== Document excerpt ==
A conversation with LA based painter and curator Easton Miller about his newest work, and his vision for the new gallery ALSO.
Natalie Westbrook, Founding Editor, Lookie-Lookie
Natalie Westbrook: When considering your body of work as a whole, I’m struck by how you reflect contemporary digital screen life by evoking a kind of attention deficit, multi tasking, or notation. There’s a sense that each painting, while fully fleshed and deeply engaging, is merely a screenshot or notation within a wider zoom, a scroll down, or a larger worldview. How do you find the moments that appear captured and cropped in your work?
Easton Miller: Oh wow, contemporary digital screen life sounds far more sophisticated than my general ramblings about the how the majority of art is seen these days. Which, in my opinion, is often in the never-ending scroll of a square formatted image feed. Clearly there are various pros and cons to where we’ve found ourselves. Programmers created a formatted product that can expose people the world over to countless artists that they would have never known existed, all while simultaneously homogenizing crucial elements to the integrity of a work. As my process developed I became increasingly interested with the problematic nature of representing scale and texture through these platforms. Suddenly, paintings that were eight feet or eight inches tall were approached in the same way - eliminating the intentionality behind crucial decisions an artist makes in order to illicit an idea in the way they feel is most effective. That realization got me thinking about context and perception in an entirely different light. The foundation of my practice for the last decade is predicated around years of writing down non-attributed quotes whenever I hear something ridiculous, hilarious, upsetting, thought provoking etc. When I first started doing this I had no real intention behind the act outside of amusing my friends and myself with the wide spectrum of what people say on a daily basis. As time went by it became increasingly interesting to look back at my life in these punctuated bursts devoid of context. Eventually, I started selecting different quotes out of my books, and creating pieces based on what I’d chosen. The works became this visual representation of non-sequitor narratives that mirrored society’s curated existence through social media.

== Records ==
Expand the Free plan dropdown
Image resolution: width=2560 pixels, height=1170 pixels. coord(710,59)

...

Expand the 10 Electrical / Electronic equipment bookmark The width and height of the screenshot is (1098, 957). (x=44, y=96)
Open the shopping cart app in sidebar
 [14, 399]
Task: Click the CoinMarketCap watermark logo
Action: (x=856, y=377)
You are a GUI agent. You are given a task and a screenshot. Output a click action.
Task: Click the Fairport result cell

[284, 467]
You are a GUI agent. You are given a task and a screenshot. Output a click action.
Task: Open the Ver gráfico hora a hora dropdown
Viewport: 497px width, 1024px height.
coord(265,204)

== Requirements ==
(1) In the interview, what has the foundation of Easton Miller's practice been for the last decade?
(2) Please count the lines of the records that contain the string "height", with case counting, and give only the number.
The records are unrelated to the interview.

== Responses to the tasks ==
(1) Years of writing down non-attributed quotes whenever he hears something ridiculous, hilarious, upsetting, or thought provoking.

(2) 3